• Work instructions
**1)** Update the stretch of the call transcript from "So I think this" through "that come open.", substituting "the fourth quarter" for "Q4".
**2)** Take the call transcript further, writing on from its final sentence.

• Document segment

◆ ◆ ◆ ◆ ◆

Yeah, I think you look at the security environment around the world, there is no doubt that the defense budgets are getting bipartisan priorities in the US. Look at Japan, that's also put out doubling of defense spend in the next five years. Europe raising defense spend and security spend as well.
So I think this is a business, as we've always said, harder to call on a quarterly basis, but very easy to look at the long-term trend. And our goal is to continue to outperform it. So yeah, we expect Q4 to be seasonally strong, generally with the end of the year and other sort of budgets that come open.
Thanks, guys.
Thanks, guys.
Our next question is from Meeta Marshall with Morgan Stanley . Your line is now open.
Great, thanks. Maybe first question for me, you know, you guys have talked about a lot of new kind of extension areas that you're seeing traction in, particularly on the AI side. You know, with the flat opex that you've noted, just wanted to get a sense of, you know, how you're making sure to kind of...
touch base with some of the new customers that might be entering into this space or how you're finding better leverage through channels. And then as a second question, just as a reminder on the communications group, can you just kind of lay out what you would consider as kind of rough percentages of kind of maintenance standards, so 4G or kind of existing 5G versus kind of the next gen portfolio? Thanks.
I would say we're preserving our R&D investments so we can outperform the market as it rebounds in the medium term to long term, which we fully expect it to. With regard to AI, a lot of our customers...
are launching AI projects in their own way, whether it's in silicon or in the networking side. And so there is a considerable channel leverage there for AI. Clearly the move to 800 gig ethernet that I referenced, you know, with higher interface capacity, higher bandwidth, lower power per bit, all of this are a place to our strength and our leadership there is helping us.

◆ ◆ ◆ ◆ ◆

Dataset excerpts
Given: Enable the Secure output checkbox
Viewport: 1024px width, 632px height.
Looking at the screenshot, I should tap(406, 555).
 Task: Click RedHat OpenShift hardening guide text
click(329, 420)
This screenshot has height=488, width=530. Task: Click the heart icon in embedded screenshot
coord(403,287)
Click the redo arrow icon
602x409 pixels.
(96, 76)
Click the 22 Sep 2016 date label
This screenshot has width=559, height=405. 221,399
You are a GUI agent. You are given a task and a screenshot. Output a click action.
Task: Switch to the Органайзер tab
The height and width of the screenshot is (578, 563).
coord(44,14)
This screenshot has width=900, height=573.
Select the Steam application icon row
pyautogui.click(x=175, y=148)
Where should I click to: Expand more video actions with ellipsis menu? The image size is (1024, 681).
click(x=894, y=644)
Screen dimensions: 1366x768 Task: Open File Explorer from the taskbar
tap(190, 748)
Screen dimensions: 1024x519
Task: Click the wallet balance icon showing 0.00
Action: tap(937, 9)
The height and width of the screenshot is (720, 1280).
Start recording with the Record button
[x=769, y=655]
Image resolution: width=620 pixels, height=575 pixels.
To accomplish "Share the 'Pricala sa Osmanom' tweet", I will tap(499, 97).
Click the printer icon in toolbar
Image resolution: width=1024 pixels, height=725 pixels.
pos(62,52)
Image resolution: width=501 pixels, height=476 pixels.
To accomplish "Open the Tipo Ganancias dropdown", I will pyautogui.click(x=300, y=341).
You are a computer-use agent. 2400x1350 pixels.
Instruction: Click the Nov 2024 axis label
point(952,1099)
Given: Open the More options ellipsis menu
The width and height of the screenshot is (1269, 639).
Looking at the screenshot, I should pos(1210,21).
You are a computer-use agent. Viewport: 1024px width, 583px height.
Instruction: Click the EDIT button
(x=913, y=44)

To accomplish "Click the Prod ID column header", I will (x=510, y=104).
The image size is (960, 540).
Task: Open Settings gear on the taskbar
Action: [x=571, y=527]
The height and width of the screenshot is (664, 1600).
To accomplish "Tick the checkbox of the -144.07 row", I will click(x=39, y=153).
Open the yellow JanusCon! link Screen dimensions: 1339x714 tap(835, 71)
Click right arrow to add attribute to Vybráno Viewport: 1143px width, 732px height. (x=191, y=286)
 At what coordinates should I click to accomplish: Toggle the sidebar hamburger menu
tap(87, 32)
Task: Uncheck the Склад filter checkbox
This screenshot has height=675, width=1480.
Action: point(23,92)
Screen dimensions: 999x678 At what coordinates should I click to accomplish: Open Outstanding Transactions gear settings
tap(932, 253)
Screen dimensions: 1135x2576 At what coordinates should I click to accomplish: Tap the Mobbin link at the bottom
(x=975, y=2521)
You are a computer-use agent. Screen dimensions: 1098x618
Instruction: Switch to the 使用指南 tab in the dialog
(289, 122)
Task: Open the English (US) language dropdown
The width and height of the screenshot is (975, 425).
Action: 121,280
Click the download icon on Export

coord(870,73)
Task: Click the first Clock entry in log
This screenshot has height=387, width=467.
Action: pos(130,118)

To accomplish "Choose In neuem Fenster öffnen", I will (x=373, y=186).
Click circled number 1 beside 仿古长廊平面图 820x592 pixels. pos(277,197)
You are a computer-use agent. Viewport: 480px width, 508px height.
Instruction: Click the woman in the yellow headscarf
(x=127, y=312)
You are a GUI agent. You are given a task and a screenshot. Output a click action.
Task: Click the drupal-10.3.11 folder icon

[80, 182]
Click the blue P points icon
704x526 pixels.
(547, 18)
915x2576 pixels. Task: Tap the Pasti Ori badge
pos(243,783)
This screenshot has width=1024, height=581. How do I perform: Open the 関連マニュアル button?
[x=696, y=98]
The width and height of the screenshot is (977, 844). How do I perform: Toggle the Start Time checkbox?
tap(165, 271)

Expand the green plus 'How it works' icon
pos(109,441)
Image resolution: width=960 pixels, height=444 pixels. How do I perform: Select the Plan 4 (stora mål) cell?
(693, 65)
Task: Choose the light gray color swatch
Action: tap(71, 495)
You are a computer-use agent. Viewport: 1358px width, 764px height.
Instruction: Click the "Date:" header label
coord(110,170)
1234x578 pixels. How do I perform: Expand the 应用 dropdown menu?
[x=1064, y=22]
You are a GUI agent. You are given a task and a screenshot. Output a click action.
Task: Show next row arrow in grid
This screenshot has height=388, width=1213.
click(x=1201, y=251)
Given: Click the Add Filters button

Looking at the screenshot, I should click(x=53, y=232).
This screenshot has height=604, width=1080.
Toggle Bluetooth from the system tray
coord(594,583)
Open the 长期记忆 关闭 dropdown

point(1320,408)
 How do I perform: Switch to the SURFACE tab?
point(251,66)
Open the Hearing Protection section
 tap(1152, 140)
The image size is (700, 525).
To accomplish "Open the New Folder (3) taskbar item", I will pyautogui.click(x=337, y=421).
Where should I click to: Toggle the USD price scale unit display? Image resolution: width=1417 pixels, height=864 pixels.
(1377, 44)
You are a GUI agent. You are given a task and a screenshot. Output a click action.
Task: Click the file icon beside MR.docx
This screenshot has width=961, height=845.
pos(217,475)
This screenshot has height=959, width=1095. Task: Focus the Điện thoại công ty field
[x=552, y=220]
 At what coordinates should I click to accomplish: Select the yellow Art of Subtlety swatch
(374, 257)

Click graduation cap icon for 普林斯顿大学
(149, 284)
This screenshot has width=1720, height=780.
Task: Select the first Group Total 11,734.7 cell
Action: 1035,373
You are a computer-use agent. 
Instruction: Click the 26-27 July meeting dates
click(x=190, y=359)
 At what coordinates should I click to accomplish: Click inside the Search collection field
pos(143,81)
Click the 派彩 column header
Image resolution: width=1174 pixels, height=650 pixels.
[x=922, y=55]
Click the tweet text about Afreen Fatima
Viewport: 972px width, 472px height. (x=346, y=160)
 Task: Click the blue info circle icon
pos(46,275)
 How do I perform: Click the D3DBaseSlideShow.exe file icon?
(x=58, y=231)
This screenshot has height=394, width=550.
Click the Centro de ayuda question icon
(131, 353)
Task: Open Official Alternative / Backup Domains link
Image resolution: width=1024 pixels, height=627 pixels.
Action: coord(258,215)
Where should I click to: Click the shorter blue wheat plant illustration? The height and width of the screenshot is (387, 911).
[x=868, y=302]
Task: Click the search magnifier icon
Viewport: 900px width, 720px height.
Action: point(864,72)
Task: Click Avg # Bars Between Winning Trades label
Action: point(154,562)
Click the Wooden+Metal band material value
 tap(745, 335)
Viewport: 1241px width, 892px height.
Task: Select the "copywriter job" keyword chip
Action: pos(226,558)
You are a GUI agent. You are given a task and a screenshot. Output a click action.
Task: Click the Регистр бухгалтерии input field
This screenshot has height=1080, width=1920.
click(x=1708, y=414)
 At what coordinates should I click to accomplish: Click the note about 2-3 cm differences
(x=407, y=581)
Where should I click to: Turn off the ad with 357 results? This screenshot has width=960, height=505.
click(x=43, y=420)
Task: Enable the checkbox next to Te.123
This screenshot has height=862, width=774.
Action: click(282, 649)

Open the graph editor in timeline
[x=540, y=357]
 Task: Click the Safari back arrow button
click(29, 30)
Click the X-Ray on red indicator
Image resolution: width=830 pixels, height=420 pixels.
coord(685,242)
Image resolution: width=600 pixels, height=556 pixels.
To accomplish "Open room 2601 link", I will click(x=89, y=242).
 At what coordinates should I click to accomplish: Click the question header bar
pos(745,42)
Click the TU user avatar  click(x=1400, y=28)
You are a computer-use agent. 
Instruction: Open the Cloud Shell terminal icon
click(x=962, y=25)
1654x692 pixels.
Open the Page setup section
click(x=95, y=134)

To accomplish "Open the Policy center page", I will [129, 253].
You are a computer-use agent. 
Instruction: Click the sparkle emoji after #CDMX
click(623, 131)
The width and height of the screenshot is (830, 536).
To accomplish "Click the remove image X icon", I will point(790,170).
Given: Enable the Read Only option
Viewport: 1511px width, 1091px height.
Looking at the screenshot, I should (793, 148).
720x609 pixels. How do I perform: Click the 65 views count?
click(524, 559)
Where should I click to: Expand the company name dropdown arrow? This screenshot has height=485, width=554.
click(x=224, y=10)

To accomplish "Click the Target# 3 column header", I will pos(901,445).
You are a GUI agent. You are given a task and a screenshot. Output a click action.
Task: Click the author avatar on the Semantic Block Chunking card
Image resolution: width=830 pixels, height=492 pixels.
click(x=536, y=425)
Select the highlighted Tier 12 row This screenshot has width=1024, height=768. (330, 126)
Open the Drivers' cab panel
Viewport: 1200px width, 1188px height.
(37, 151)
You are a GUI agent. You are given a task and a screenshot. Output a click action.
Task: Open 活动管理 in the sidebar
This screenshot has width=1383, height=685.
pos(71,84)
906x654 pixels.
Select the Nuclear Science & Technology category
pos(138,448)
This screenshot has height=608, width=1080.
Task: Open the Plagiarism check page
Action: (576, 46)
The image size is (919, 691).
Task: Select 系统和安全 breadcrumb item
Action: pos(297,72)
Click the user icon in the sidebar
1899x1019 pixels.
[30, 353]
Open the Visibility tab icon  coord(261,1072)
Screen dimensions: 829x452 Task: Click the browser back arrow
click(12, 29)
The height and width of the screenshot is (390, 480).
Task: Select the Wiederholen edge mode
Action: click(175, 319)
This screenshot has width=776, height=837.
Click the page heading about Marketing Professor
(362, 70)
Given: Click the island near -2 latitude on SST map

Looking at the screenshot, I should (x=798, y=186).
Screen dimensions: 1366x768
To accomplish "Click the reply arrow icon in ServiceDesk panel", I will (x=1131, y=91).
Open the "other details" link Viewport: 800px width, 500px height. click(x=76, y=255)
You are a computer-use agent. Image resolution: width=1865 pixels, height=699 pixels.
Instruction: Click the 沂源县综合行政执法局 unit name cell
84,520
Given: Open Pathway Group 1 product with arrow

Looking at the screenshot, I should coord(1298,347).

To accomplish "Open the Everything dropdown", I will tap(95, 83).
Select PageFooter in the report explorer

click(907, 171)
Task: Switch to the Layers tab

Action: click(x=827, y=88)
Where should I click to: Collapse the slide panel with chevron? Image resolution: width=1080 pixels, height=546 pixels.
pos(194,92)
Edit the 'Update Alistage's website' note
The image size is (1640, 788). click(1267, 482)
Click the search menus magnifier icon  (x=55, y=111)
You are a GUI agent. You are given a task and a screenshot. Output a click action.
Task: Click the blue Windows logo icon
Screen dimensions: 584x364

◆ ◆ ◆ ◆ ◆

• Answers for the exercise
**1)**
So I think this is a business, as we've always said, harder to call on a quarterly basis, but very easy to look at the long-term trend. And our goal is to continue to outperform it. So yeah, we expect the fourth quarter to be seasonally strong, generally with the end of the year and other sort of budgets that come open.

**2)**
three dynamics, right? I would say deployments are continuing to scale. Second, globally and as that scales, the business there grows. Second one, it's really the standards progression. I would think of really 17 new use cases are driving customer need. And then the research activities around the world, around, call it beyond 5G.
because it's too early to call it 6G yet because this is the standard, but beyond 5G that exploration is proliferating. And I think it fits our strategy to address the R&D customer.
Great, thanks.
Our next question is from Mark Delaney with Goldman Sachs. Your line is now open. Yes, thank you for taking the questions. A follow-up question as it relates to 800G Ethernet and some of the AI activity you're seeing, you mentioned some orders already on that front, but you described it as still in the relatively early phases.
I think it's hard to put a timing there, but we've seen this sort of overlapping waves of technology really be the basis of our strategy, Mark, and having that exposure to both wireless and wireline is a core strength for the company, and we're seeing that play out even today, the diversity of applications that we have.
which should set us up well as that industry scales. As the hyperscalers are coming out of the economic situations in their business, and as they're starting to upgrade, they are looking at 800 gig ethernet for some of those technical reasons I just mentioned.
That's helpful, Satish. Thank you. And then on the ESI acquisition, you made some comments already that were helpful, including the gross margin accretion. I apologize if I missed this, but could you talk a little bit more in terms of what it may mean in terms of the EPS contribution, when that's integrated, and how you see that progressing over time? Thank you. Thank you.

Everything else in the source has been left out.